-- AIM OF THE TASK --
Wherever a line in the records contains the word "computer", return that line.

-- DATA EXCERPTS --
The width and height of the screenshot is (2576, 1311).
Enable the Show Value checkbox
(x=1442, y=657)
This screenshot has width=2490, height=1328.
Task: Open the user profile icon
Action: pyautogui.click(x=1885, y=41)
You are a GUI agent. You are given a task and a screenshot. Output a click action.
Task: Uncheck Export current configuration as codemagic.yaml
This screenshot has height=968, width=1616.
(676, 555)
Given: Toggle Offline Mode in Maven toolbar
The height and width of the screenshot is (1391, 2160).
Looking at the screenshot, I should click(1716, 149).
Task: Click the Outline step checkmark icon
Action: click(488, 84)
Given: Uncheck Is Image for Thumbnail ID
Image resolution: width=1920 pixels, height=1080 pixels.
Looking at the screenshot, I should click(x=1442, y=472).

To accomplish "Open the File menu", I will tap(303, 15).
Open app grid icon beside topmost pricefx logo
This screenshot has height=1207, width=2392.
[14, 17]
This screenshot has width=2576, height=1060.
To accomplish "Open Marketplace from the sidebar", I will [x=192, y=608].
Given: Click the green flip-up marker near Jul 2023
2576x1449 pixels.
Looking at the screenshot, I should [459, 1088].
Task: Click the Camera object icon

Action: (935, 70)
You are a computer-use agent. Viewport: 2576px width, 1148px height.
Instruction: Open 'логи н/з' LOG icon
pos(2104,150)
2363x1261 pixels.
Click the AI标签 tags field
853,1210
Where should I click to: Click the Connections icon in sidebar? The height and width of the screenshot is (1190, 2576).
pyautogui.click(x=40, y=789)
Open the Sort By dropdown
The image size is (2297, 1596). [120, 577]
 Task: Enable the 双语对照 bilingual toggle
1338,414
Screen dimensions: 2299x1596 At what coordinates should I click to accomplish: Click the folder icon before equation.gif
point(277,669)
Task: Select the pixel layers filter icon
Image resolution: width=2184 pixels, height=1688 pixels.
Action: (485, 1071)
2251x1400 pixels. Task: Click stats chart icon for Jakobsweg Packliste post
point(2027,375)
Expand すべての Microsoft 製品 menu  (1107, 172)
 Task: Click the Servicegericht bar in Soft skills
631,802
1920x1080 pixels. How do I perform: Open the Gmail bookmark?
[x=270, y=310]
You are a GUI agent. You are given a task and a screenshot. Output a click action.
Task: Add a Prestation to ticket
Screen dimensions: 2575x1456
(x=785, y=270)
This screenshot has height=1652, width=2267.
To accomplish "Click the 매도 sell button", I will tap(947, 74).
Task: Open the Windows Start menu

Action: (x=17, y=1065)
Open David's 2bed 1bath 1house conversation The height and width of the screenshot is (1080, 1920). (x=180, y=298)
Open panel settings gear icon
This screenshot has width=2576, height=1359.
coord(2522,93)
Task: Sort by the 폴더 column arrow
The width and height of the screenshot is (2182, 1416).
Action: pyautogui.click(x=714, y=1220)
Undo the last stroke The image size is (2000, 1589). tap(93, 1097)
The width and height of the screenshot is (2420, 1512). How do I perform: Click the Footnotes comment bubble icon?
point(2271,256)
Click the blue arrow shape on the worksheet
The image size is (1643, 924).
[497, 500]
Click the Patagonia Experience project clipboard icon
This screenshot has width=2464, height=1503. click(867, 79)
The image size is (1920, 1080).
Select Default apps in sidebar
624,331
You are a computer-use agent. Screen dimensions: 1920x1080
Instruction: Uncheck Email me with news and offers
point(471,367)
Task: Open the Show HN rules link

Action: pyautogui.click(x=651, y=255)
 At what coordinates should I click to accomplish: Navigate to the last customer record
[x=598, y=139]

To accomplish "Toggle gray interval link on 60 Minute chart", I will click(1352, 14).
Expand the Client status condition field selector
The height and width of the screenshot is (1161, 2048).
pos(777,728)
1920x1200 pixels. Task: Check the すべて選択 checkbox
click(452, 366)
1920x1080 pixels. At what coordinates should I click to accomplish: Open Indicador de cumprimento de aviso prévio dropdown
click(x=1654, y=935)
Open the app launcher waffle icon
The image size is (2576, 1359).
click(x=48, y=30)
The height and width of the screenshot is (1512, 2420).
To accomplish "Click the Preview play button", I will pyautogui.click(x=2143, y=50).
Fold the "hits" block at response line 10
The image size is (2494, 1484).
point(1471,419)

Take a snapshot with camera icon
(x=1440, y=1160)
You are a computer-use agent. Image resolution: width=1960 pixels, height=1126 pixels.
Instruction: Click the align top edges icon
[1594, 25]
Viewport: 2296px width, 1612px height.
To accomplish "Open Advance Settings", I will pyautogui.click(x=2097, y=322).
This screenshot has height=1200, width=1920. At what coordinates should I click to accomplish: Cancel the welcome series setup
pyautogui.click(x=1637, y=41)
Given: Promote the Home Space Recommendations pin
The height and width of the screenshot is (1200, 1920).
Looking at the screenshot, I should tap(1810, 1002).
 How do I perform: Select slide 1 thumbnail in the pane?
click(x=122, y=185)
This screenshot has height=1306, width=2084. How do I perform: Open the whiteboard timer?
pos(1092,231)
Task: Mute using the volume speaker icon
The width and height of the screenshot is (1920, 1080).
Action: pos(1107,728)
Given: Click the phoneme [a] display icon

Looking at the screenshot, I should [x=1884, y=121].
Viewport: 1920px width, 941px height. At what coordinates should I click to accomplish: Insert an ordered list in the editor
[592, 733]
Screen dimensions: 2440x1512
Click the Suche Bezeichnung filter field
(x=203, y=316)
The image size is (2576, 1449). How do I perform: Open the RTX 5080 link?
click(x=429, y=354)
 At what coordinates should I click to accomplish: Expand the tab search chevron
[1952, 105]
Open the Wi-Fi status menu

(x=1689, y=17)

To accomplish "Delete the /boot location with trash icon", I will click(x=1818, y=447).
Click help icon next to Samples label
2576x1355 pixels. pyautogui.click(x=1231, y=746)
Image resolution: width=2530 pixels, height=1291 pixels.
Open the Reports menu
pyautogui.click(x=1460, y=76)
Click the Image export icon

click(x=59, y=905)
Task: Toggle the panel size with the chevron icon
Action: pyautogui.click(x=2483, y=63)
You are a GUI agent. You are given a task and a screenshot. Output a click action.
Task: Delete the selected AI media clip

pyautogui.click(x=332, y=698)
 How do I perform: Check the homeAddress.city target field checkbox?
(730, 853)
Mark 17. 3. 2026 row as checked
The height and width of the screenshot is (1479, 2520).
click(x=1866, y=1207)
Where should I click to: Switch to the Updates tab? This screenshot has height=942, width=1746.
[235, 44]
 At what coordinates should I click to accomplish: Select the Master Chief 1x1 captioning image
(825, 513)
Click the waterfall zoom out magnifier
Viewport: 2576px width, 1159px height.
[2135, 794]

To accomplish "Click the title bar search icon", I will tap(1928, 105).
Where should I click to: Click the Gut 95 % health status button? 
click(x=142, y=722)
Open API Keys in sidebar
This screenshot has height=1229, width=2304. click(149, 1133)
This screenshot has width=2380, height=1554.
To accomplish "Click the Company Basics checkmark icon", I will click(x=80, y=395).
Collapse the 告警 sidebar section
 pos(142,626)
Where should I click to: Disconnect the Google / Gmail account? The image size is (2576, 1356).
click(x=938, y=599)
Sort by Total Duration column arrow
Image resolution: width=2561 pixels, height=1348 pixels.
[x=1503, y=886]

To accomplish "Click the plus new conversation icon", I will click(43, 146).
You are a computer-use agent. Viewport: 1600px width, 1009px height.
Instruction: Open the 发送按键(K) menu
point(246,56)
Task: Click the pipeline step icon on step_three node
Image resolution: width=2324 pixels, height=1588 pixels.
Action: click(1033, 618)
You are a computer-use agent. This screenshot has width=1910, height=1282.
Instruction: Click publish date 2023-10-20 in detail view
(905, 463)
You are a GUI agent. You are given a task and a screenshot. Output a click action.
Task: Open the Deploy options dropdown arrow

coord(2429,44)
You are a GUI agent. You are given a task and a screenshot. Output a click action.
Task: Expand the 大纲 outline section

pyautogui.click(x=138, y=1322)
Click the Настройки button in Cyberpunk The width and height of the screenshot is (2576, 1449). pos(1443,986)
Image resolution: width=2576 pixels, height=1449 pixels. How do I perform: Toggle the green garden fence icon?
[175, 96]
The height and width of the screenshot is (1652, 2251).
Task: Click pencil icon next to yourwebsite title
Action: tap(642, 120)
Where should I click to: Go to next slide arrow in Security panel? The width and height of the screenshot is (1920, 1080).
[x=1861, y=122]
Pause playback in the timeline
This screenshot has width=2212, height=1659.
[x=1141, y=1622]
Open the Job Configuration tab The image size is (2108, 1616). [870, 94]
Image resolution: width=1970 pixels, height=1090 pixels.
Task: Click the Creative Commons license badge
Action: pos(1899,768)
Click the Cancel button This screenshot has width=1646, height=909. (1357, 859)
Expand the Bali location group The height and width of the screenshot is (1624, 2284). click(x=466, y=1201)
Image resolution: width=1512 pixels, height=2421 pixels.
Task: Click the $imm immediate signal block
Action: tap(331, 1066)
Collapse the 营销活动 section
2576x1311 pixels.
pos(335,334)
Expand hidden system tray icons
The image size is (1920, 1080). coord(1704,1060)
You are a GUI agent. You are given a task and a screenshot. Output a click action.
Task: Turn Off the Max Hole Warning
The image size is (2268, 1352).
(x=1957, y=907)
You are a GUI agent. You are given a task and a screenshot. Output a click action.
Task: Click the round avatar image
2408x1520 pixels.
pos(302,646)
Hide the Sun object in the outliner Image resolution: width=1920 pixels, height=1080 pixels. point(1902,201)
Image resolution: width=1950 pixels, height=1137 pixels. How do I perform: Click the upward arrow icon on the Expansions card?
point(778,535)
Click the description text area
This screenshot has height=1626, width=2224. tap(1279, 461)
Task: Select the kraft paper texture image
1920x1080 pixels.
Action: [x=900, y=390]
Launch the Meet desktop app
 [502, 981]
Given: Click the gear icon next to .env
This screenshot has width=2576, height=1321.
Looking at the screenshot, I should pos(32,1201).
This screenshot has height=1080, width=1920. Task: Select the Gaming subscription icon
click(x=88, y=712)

-- ANSWER SECTION --
You are a computer-use agent. Viewport: 2576px width, 1148px height.
You are a computer-use agent. Screen dimensions: 1920x1080
You are a computer-use agent. Image resolution: width=1960 pixels, height=1126 pixels.
You are a computer-use agent. Viewport: 1600px width, 1009px height.
You are a computer-use agent. This screenshot has width=1910, height=1282.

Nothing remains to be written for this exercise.